Start of SUPPLIED MATERIAL
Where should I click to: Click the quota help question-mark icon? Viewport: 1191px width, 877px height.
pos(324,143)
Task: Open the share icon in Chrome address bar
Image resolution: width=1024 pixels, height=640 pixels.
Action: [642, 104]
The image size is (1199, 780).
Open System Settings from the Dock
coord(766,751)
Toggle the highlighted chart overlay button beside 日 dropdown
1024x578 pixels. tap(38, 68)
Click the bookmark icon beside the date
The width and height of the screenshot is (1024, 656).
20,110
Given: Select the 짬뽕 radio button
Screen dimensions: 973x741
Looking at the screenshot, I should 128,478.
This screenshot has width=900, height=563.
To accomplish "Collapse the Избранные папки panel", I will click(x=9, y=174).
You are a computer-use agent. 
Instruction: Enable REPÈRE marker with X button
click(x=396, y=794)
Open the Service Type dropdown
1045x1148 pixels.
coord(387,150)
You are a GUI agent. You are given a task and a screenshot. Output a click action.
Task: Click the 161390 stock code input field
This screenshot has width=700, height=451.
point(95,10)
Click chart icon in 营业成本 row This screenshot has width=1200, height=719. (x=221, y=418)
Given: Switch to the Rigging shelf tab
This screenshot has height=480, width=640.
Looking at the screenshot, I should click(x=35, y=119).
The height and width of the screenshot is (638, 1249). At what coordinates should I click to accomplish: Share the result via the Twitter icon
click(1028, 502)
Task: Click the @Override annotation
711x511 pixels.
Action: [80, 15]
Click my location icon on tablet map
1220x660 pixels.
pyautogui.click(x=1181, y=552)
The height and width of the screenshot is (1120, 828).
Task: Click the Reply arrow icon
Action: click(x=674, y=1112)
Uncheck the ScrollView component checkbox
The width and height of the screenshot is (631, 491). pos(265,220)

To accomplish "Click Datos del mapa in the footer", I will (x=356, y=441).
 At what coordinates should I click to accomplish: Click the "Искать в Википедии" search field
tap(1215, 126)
End of SUPPLIED MATERIAL
Scan the data above and copy every line with "agent" in it.

You are a computer-use agent. 
You are a GUI agent. You are given a task and a screenshot. Output a click action.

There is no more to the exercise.